A former US Air Force intelligence officer has made explosive claims at Capitol Hill that the American government is aware of multiple alien species — including solid physical creatures and intelligent plasma energy beings — and is sitting on “smoking gun” proof of extraterrestrial life that it has refused to release to the public.
David Grusch, who previously testified before Congress on UFOs in 2023, stood alongside members of the House Oversight Committee’s Task Force on the Declassification of Federal Secrets on Tuesday to publicly demand the White House disclose what he described as suppressed evidence of non-human life.
When asked directly how many alien species the US government had identified, Grusch gave a striking answer. “It’s a continuum from corporeal bipedal type life to what I would consider sentient plasmoid life, but there are several that the US government is aware of,” he said — claiming in effect that the government’s knowledge of alien life ranges from solid, two-legged physical beings to intelligent creatures composed of plasma energy with no traditional physical form.
Grusch also revealed there had been “several dozen” cases involving government examination of what he called “non-human biologics” — a term UFO researchers have interpreted as meaning recovered bodies from crashed unidentified craft.
The whistleblower and lawmakers also claimed that files from the Russian and Brazilian governments — in which military officers documented encounters with UFOs and extraterrestrials — had been independently confirmed to be authentic.
Several members of Congress used the event to publicly attack what they described as the deliberate withholding of classified information from the American people, accusing agencies of briefing lawmakers in secure settings before preventing that information from reaching the public.

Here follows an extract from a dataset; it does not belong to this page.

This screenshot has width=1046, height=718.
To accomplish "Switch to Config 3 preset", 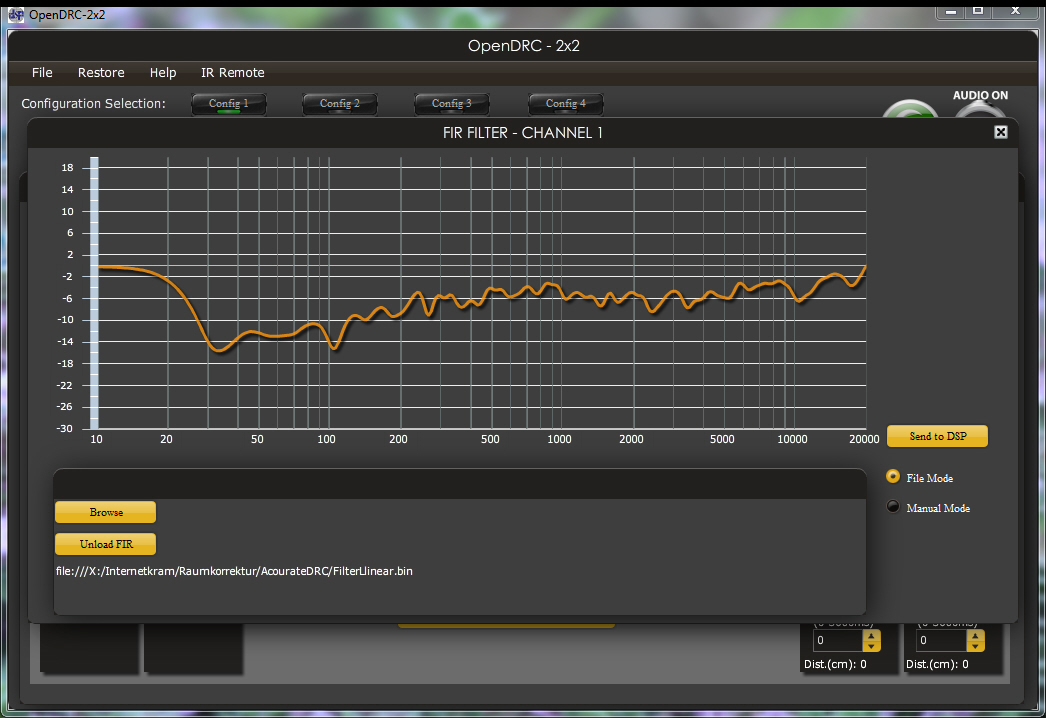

Congressman Eric Burlison of Missouri was among the most outspoken. “For decades, the American people have been treated like children, told there are government secrets they don’t get to know,” he said. “The American people are done with that answer.”
The event represents the latest escalation in a years-long push by a bipartisan group of lawmakers to force greater government transparency on the subject of unidentified aerial phenomena, following landmark congressional hearings in 2023 that first brought Grusch’s claims to wide public attention. Despite repeated promises of greater disclosure, critics argue the government has consistently failed to release the most significant material it holds.